> _The task_
Pick out every line of the data below that contains the word "should", and copy each one. Letter case counts.
-- Begin Data provided --
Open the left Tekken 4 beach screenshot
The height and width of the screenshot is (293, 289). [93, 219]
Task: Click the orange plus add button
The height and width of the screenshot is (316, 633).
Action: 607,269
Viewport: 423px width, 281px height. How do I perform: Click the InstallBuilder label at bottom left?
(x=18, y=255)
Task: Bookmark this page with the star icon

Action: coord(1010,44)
-- End Data provided --
-- Begin Data provided --
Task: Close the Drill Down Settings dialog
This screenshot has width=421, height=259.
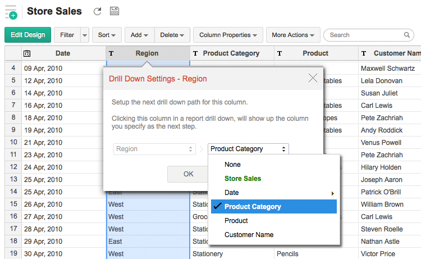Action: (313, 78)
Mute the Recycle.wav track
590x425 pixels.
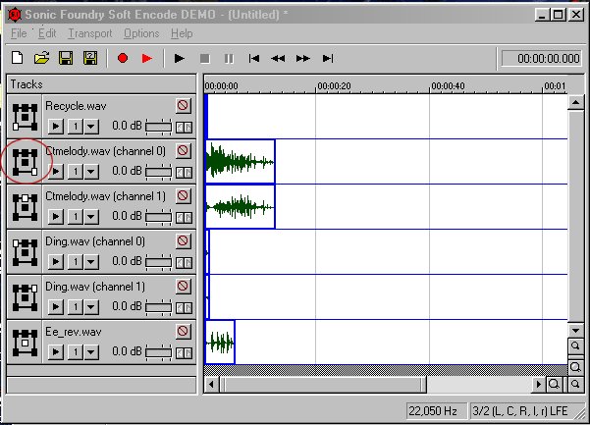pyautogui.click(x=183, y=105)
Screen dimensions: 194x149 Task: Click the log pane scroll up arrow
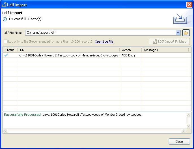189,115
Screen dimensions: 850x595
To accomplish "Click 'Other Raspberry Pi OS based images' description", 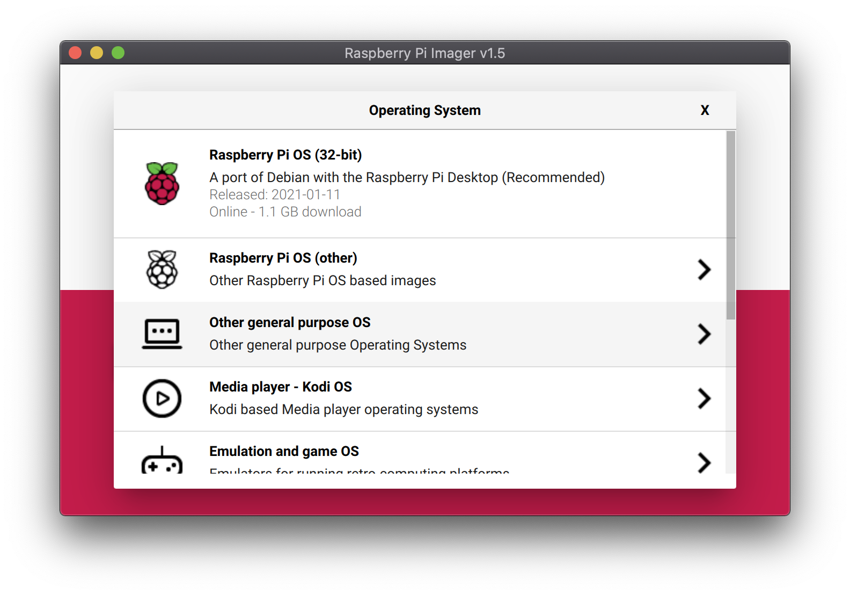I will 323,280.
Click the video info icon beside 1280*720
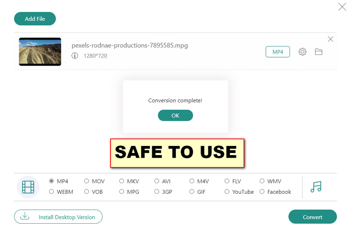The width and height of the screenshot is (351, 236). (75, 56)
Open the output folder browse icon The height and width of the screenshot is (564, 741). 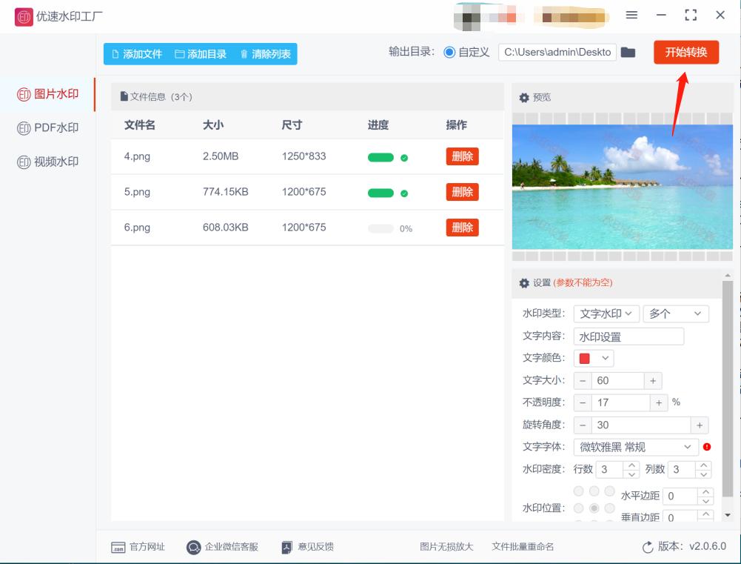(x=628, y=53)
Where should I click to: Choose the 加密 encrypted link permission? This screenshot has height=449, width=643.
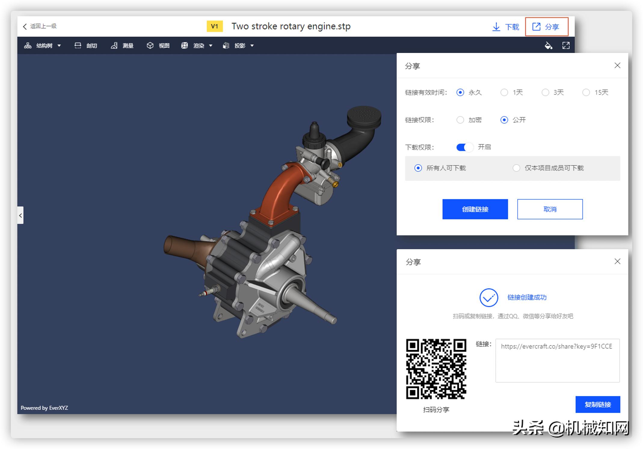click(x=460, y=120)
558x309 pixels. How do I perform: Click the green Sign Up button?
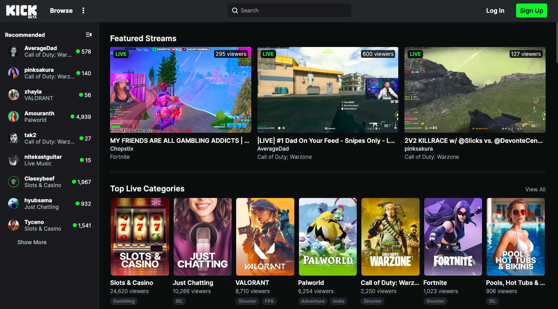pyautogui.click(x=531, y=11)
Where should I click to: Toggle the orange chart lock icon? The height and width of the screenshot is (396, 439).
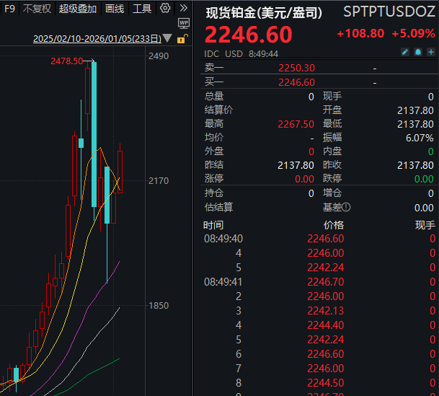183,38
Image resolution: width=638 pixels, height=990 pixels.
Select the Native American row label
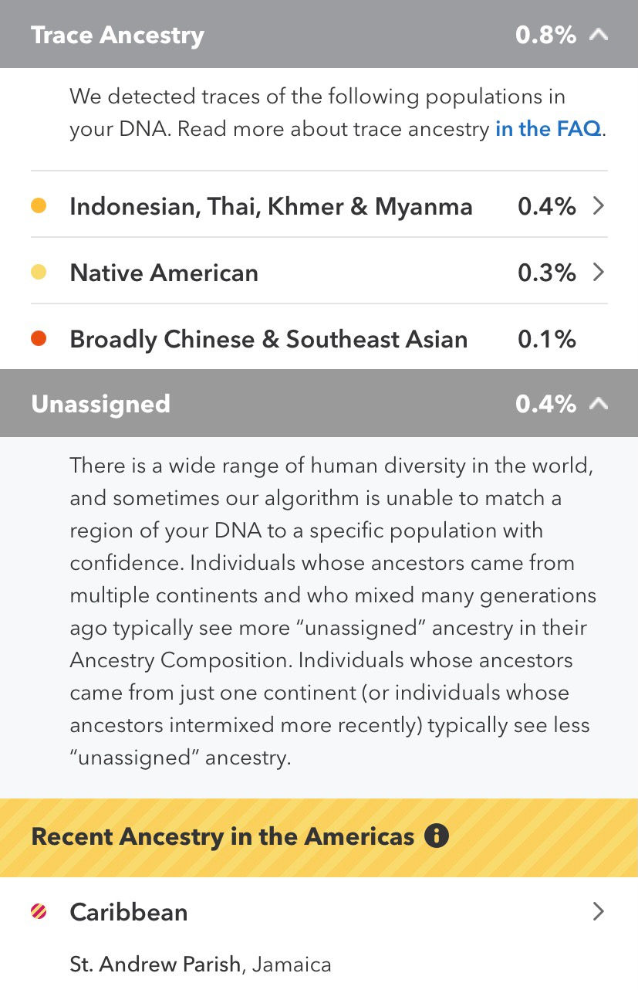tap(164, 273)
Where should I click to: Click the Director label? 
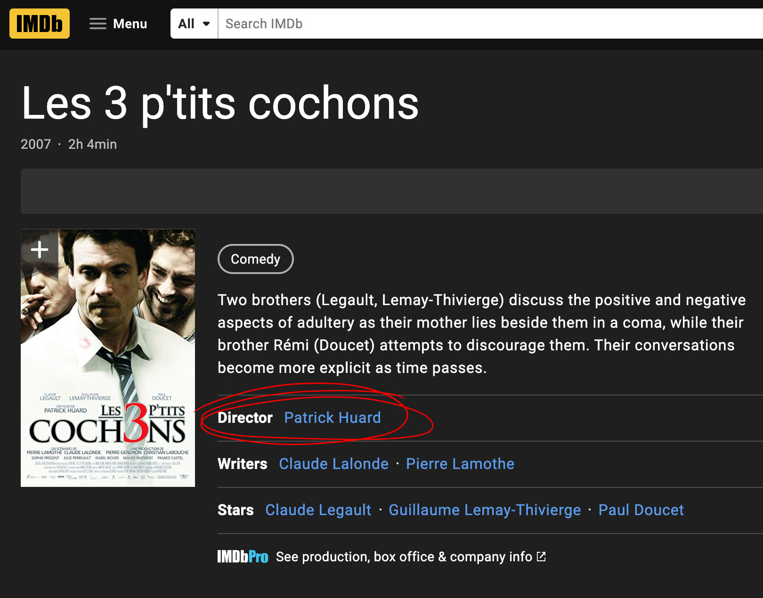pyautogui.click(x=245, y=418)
-- End Data provided --
> _Finished task_
Where should I click to: Choose the 加密 encrypted link permission? This screenshot has height=449, width=643.
Where should I click to: Toggle the orange chart lock icon? The height and width of the screenshot is (396, 439).
Where should I click to: Click the Director label? 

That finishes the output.